Since we aren't async/await the request, it runs synchronously so the output is predictably:

True

Main thread does some work, then sleeps.

Hello from the thread pool. 1

Hello from the thread pool. 1 finished

Hello from the thread pool. 2

Hello from the thread pool. 2 finished

Hello from the thread pool. 3

Hello from the thread pool. 3 finished

Main thread exits.

That doesn't really load test anything because synchronous calls wait until the previous one finishes. In order to load test we want many concurrent calls. This is easily done with a single thread using async await.

Update the method:

static async Task SomeMethod(Object stateInfo)
{
  var si = (StateInfo)stateInfo;
  Console.WriteLine($"Hello from the thread pool. {si.Order}");
  await httpClient.GetStringAsync($"https://www.google.com");
  Console.WriteLine($"Hello from the thread pool. {si.Order} finished");
}

Use linq to make a list of requests, and wait for all of them to finish.

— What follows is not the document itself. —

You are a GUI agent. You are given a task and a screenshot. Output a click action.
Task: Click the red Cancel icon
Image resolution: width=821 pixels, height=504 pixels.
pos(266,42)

static void Main(string[] args)
{
  ThreadPool.SetMinThreads(MaxThreads, 1);
  Console.WriteLine(ThreadPool.SetMaxThreads(MaxThreads, 1));

  Console.WriteLine("Start Requests");
  var requests = Enumerable.Range(0, 200)
    .Select(async (x) => await Task.Run(() => SomeMethod2(new StateInfo { Order = x, WaitFor = 0 })))
    .ToArray();

  Console.WriteLine("Wait for them.");
  Task.WaitAll(requests.ToArray());

  Console.WriteLine("Main thread exits.");
  Console.ReadKey();
}

Yields (I didn't want to put 400 lines of code here)

True

Start Requests

Wait for them.

Hello from the thread pool. 0

Hello from the thread pool. 1

Hello from the thread pool. 2

.... repeating to

Hello from the thread pool. 199

Hello from the thread pool. 178 finished

Hello from the thread pool. 5 finished

Hello from the thread pool. 3 finished

Hello from the thread pool. 15 finished

Hello from the thread pool. 26 finished

Hello from the thread pool. 4 finished

.... repeating until all 200 requests are finished

Main thread exits.

200 Http Requests on a single thread. Why do you need more threads?